From her living room, she can see across the open floor plan to her bedroom, the kitchen, the pool, the wine cellar and out from Santa Monica to downtown Los Angeles.
Ferres, a star for more than 30 years in Europe, appears in director Werner Herzog’s 2016 thriller “Salt and Fire” opposite Michael Shannon and Gael Garcia Bernal. She splits her time between L.A. and Germany.
What stands out about the living room?
Other than having the best view, it’s very clean, very modern — all beige and white. There’s this great feeling when you walk in — you really feel the brightness and happiness of the house. There’s a huge wall of gray marble with a fireplace in the middle of it. It’s a piece of art on its own, but there’s also incredible artwork by David LaChapelle and Gerhard Richter.

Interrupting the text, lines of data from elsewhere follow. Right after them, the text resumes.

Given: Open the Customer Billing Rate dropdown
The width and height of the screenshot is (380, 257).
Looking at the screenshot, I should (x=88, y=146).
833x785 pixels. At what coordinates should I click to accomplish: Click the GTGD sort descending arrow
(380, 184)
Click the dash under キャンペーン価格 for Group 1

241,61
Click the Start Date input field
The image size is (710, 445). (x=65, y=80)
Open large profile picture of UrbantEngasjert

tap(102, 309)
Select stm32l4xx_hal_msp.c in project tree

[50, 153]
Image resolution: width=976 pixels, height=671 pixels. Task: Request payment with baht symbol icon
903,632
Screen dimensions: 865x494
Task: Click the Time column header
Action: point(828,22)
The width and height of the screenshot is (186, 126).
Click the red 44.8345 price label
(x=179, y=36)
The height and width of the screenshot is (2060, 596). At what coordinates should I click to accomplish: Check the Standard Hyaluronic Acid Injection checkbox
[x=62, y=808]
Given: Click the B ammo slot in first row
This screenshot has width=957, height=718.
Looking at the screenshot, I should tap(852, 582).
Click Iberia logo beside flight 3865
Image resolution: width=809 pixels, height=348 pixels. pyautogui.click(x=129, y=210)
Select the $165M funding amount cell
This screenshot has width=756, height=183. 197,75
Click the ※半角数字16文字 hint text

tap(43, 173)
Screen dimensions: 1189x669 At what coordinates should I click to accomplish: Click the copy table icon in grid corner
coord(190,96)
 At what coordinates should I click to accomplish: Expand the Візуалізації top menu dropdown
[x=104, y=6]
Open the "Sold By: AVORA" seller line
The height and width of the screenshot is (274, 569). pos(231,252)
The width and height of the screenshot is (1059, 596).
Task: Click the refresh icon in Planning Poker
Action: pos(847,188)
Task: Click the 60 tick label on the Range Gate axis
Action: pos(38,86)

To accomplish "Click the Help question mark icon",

What’s your favorite piece of furniture?
The 12-seat dining table from Riva 1920 is amazing. It’s from New Zealand, from a tree that grew for hundreds of years in the mud. It has incredible history.
You always have flowers out. Why?
I change them every week — it’s very important. They make me happy and they’re elegant — an expression of my special style. They show that you take care of where you live and you want to have a beautiful home.
Any notable visitors?
Werner lives here in the Hollywood Hills as well, and he loves to come to my house because of my European skills as a chef. Adrien Brody and Paul Haggis as well.
I have kind of an open-house mentality. We have dinner for the kids every night anyway, so friends just drop by and gather around the bar or the fireplace and have a glass of wine and talk.
Talk about what?
There’s a lot of creative energy in the house — a lot of projects are born here. There’ve been some amazing phone calls in this room too.
Does this room differ much from your childhood living room?
I am the daughter of a potato farmer and charcoal trader. My parents had three kids — they were poor, and our living room was very small. But I never felt as if something was missing in my life; we were taught to be happy to share, that reading a great book or sharing food with best friends can make you more happy than having an incredible, big living room.